Aoife McLysaght is an Irish geneticist and a professor in the Molecular Evolution Laboratory of the Smurfit Institute of Genetics, Trinity College Dublin, and Government Science Advisor for the Republic of Ireland.

==Education==
McLysaght was educated at the Trinity College Dublin where she was awarded a Bachelor of Arts degree in Genetics in 1998, followed by a PhD in 2002 for research supervised by Kenneth H. Wolfe on the evolution of vertebrate genome organisation.

==Career and research==
Following her PhD, she completed postdoctoral research at the University of California, Irvine working with Brandon Gaut before returning to work in Dublin in 2003. Her research in molecular evolution and comparative genomics has been published in leading peer-reviewed scientific journals including Nature, Nature Genetics, Bioinformatics, Genome Research, PNAS and the journal Yeast.

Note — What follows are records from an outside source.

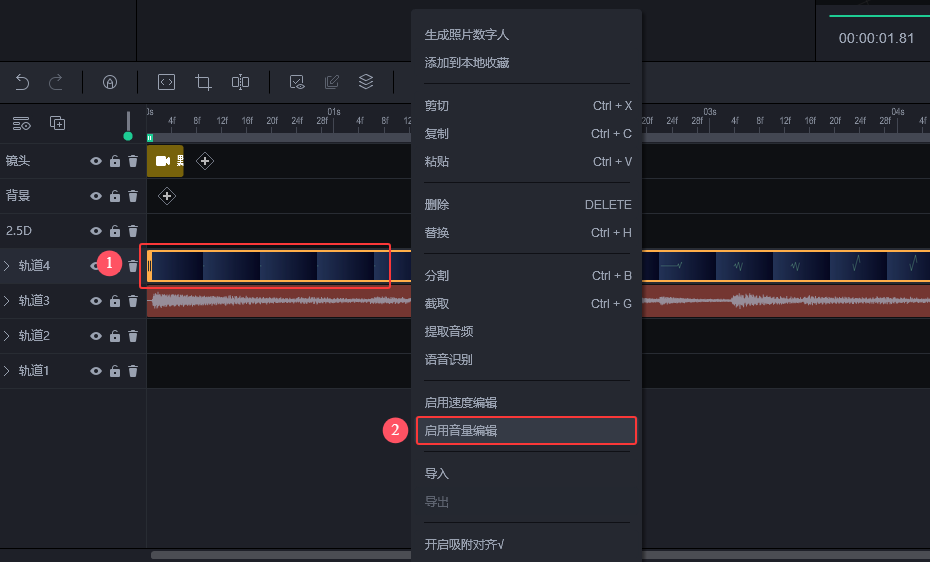Add a keyframe on the 背景 track row
930x562 pixels.
(x=167, y=196)
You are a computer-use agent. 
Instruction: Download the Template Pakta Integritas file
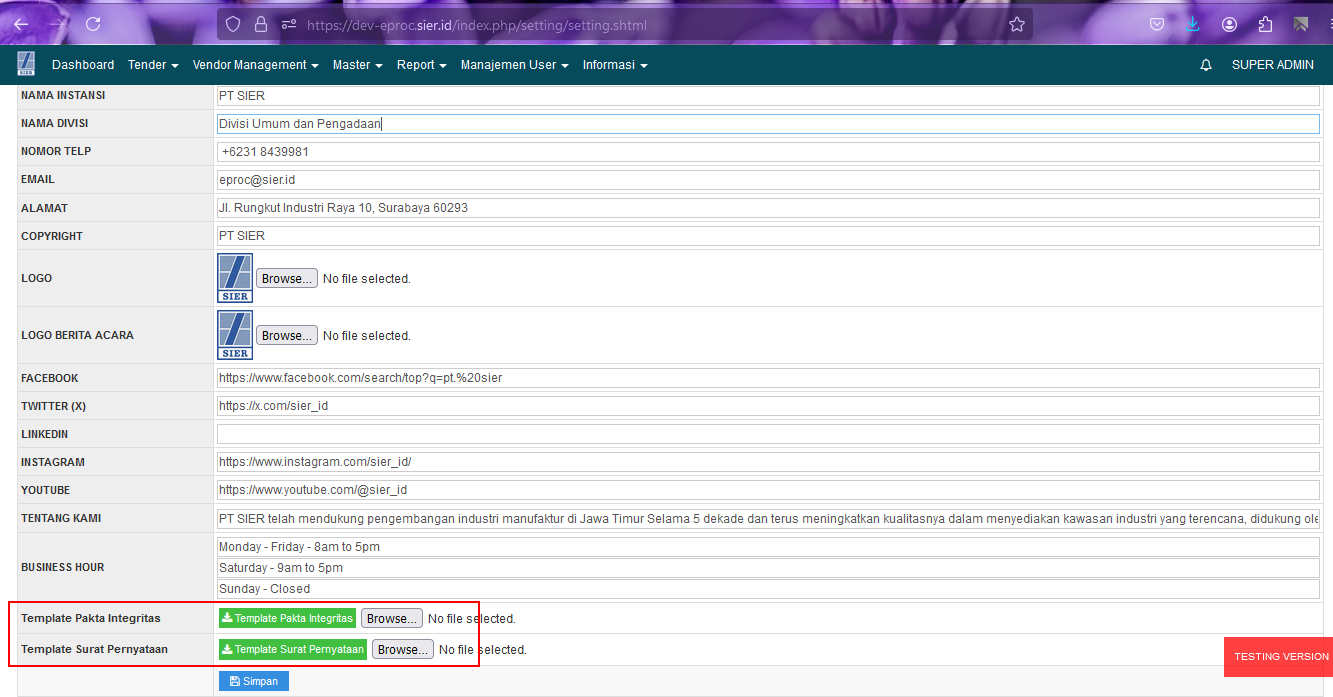[x=287, y=618]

She has served as senior editor and associate editor for the journals Molecular Biology and Evolution and Genome Biology and Evolution, and is on the editorial board of the journal Cell Reports. She is a member of the Society for Molecular Biology and Evolution (SMBE) and The Genetics Society. She served as Treasurer of SMBE 2012–14 and was elected President of the Society in 2017.

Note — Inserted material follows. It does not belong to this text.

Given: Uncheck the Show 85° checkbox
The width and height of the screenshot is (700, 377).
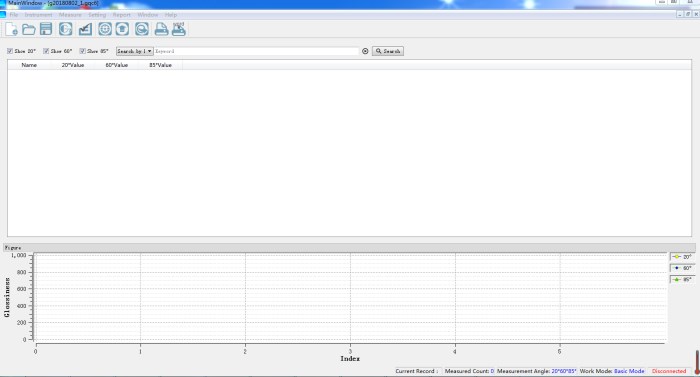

She was appointed Government Science Advisor for the Republic of Ireland in October 2024.

===Outreach and media===
McLysaght is a regular contributor to public events, and has spoken at IGNITE Electric Picnic, TEDx, The Royal Institution, and on the BBC Radio 4 programme The Infinite Monkey Cage. She brought genetics to a wider audience in the Royal Institution 2013 advent calendar where she featured in videos on human chromosome 1, human chromosome 14, mitochondrial DNA (mtDNA) and the Science Gallery, Dublin. In 2018 she joined with Alice Roberts to write and present the televised Royal Institution Christmas Lectures.

===Awards and honours===
McLysaght was awarded European Research Council (ERC) Consolidator Grant 2018–23 and an ERC Starting Researcher grant from 2013 to 2018, and the President of Ireland Young Researcher's Award by Science Foundation Ireland (SFI) in 2005. She gave the J. B. S. Haldane lecture of The Genetics Society in 2016. She was one of eight women scientists whose portrait was commissioned as part of the Royal Irish Academy's Women on Walls project. In March 2025, with Jocelyn Bell Burnell, she featured on an Irish postage stamp recognising Women in STEM.

In 2010 she was elected a fellow of Trinity College Dublin.

== Personal life ==
McLysaght is a granddaughter of genealogist Edward MacLysaght. McLysaght has two children, and a dog whose genome has been sequenced.